If the execution price of a trade in a Nasdaq security exceeds the Threshold Range from the Triggering Price, the System will automatically trigger the Imbalance Cross. When that occurs, the System will cease executing trades in that security for a 60-second “Display Only Period.” During that 60-second Display Only Period, the System will maintain all current quotes and orders and continue to accept new quotes and orders in that Security. The System will disseminate an Order Imbalance Indicator every 5 seconds.
Unlike a trading halt pursuant to Nasdaq Rule 4120, the Imbalance Cross will not be considered a regulatory halt and, therefore, it will not trigger a marketwide trading halt under Section X of the Nasdaq UTP Plan. As a result, other markets will be permitted to continue trading a Nasdaq stock that is undergoing a Market Re-Opening on Nasdaq. During the Imbalance Cross, Nasdaq's quotations will be marked “non-firm,” signaling to other markets that quotes and orders routed to Nasdaq Start Printed Page 50381will not be executed during this re-opening process.

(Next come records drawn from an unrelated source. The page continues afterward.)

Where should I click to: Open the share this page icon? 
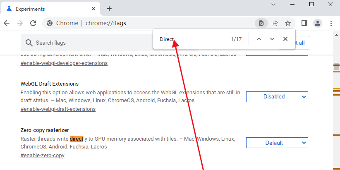click(x=275, y=23)
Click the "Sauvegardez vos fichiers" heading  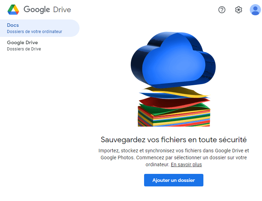click(174, 140)
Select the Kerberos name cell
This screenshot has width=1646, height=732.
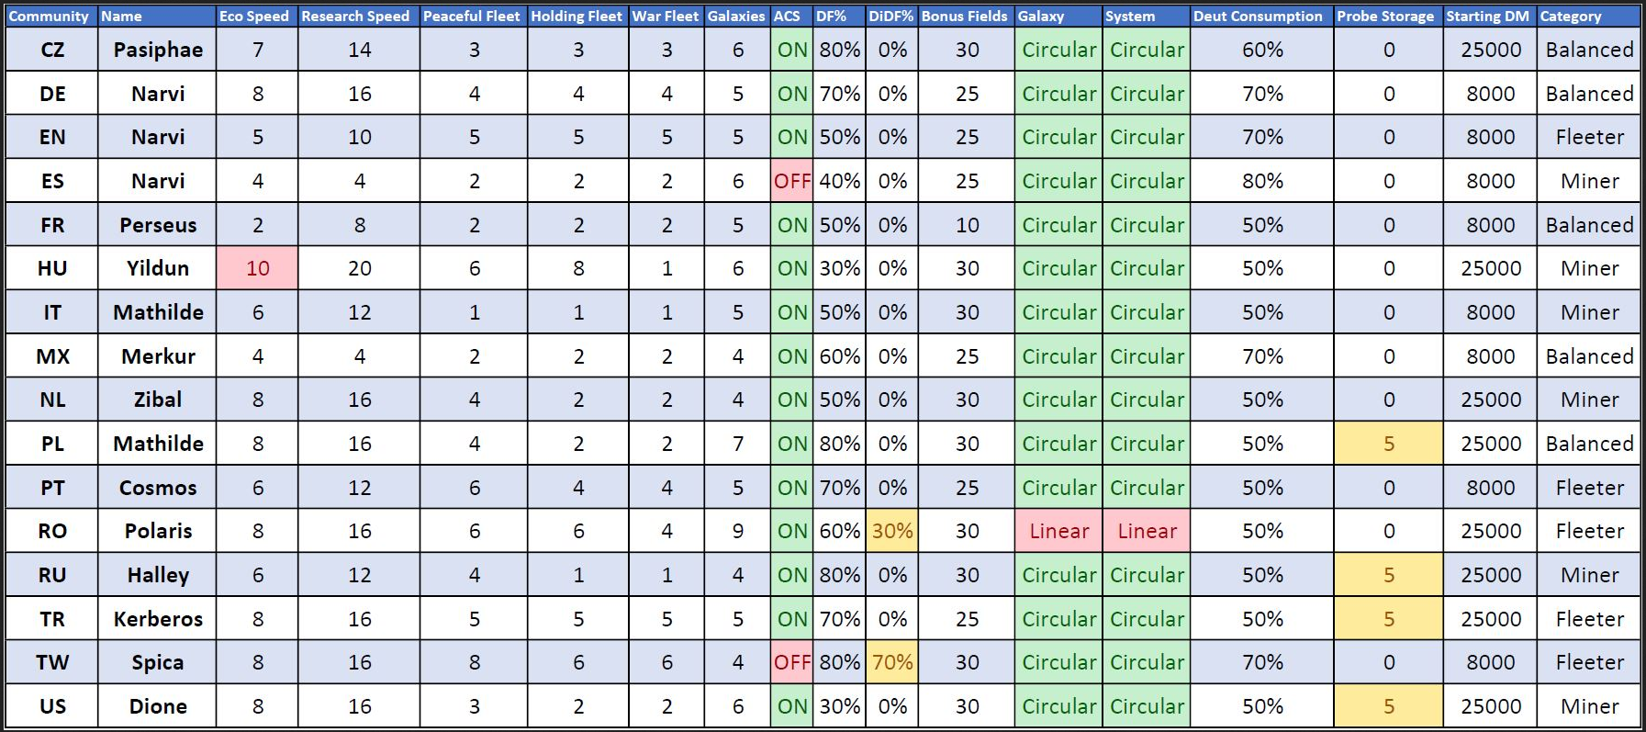[158, 619]
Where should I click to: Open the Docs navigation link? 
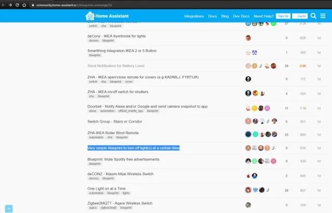click(213, 16)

At the conclusion of the 60-second Display Only Period, the System will automatically re-open the market by executing the Nasdaq Halt Cross as set forth in Rule 4753(b)(2)-(4) as it does today for securities subject to a trading halt pursuant to Rule 4120. Unlike securities subject to a trading halt under Nasdaq Rule 4120, securities subject to an Imbalance Cross will automatically re-open at the end of the 60-second Display Only Period; the 60-second period will not be subject to further extensions.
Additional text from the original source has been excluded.